Raghunathpur village, just 95 km from state capital Patna, is not an isolated case. More than 9,000 villages across Bihar have been suffering in darkness - some for years and some for months - because burnt transformers have not been replaced.

"Each of us spent at least Rs 500 to Rs 1,000 for wires, switches and bulbs after electricity reached the village. It was like a dream, but then the transformer got burnt due to overloading. We have been waiting for its replacement for over seven months," Israel Khan said.

In Bihar's rural areas, official figures show, 9,200 transformers of 16 KVA, 25 KVA and 40 KVA installed by the central agencies under the Rajiv Gandhi Gramin Vidyutikaran Yojana (RGGVY) that was meant to electrify villages, have  burnt out, mainly due to overloading.
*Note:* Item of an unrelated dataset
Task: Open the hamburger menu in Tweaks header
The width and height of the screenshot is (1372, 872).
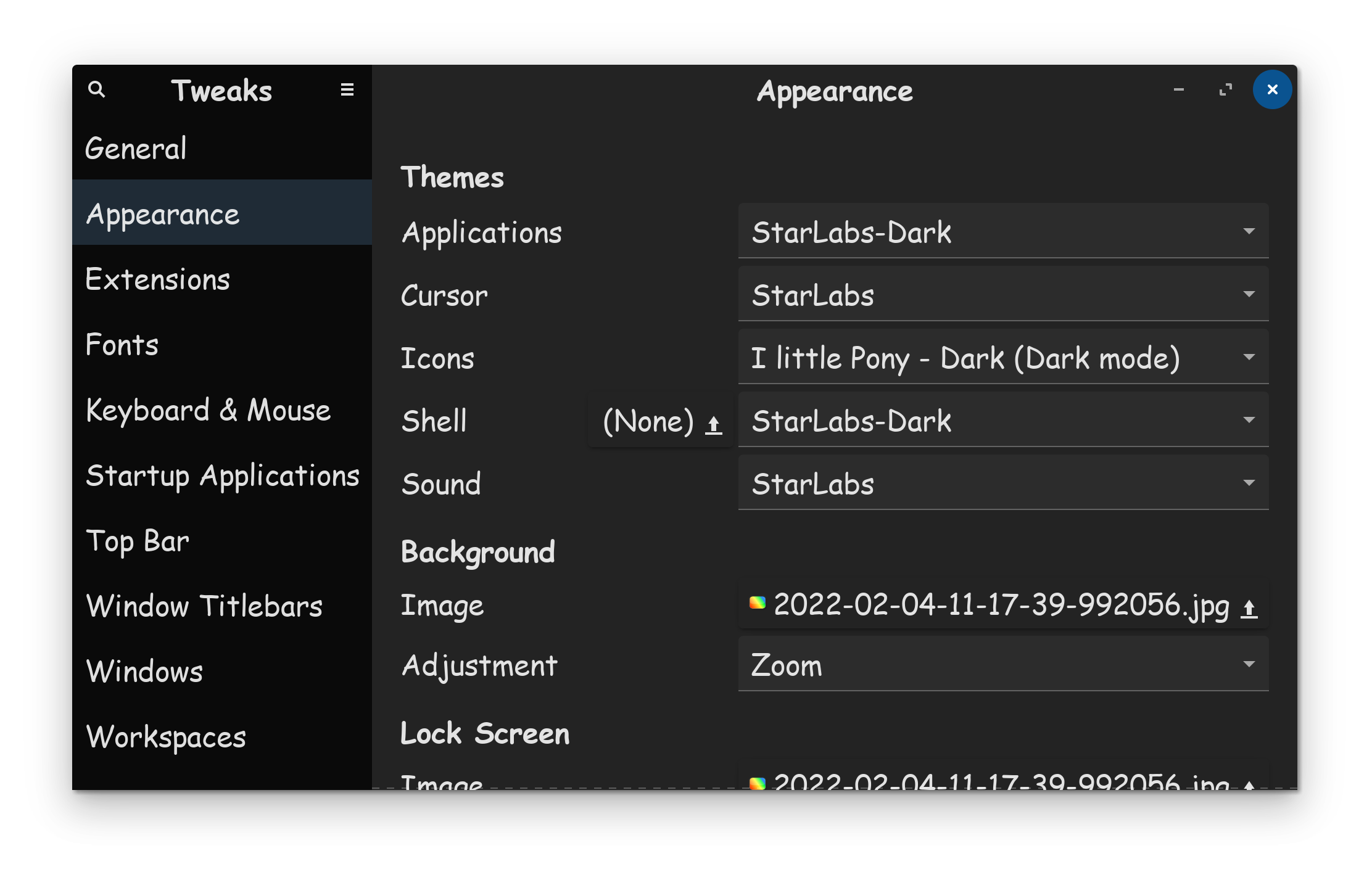Action: pos(347,90)
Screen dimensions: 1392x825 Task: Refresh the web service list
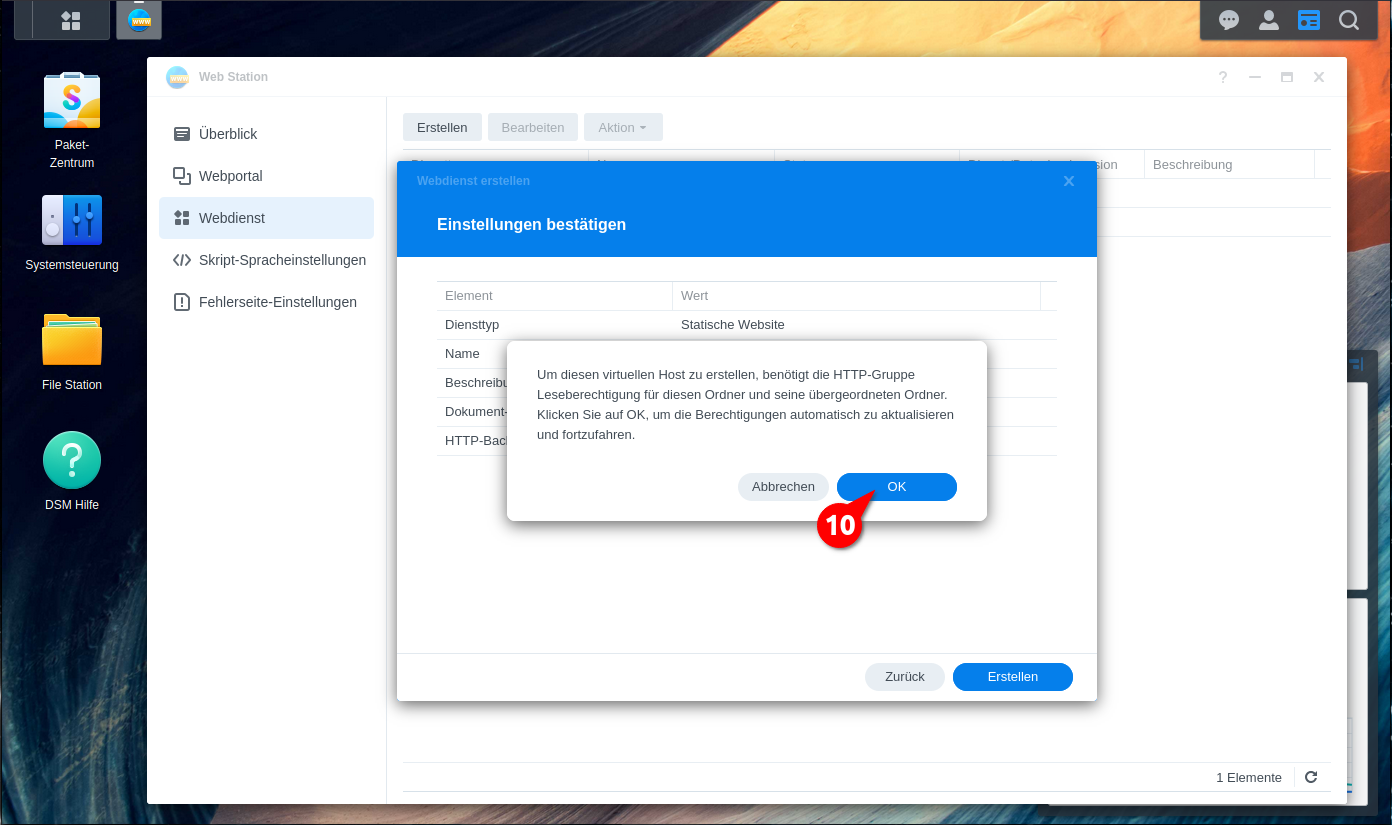pyautogui.click(x=1311, y=777)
These transformers are among the 45,459 installed by the Power Grid Corporation of India and the National Hydroelectric Power Corporation under the RGGVY scheme in 2005-06.

"On an average, it is reported that every day four to five transformers get burnt," an official said. Chief Minister Nitish Kumar had last year urged the Central government to upgrade the transformers but to no avail. The state had also sought at least 5,000 replacement transformers.

Energy Minister Bijendra Prasad Yadav said the state government cannot replace the burnt transformers on its own as they were installed by the Central government. "These transformers were installed under a Central government scheme for electrification of rural areas," Yadav pointed out.

Last year power-starved Bihar had sought 5,000 new transformers from the Central government to replace burnt transformers in rural areas to alleviate the misery of tens of thousands of rural folks.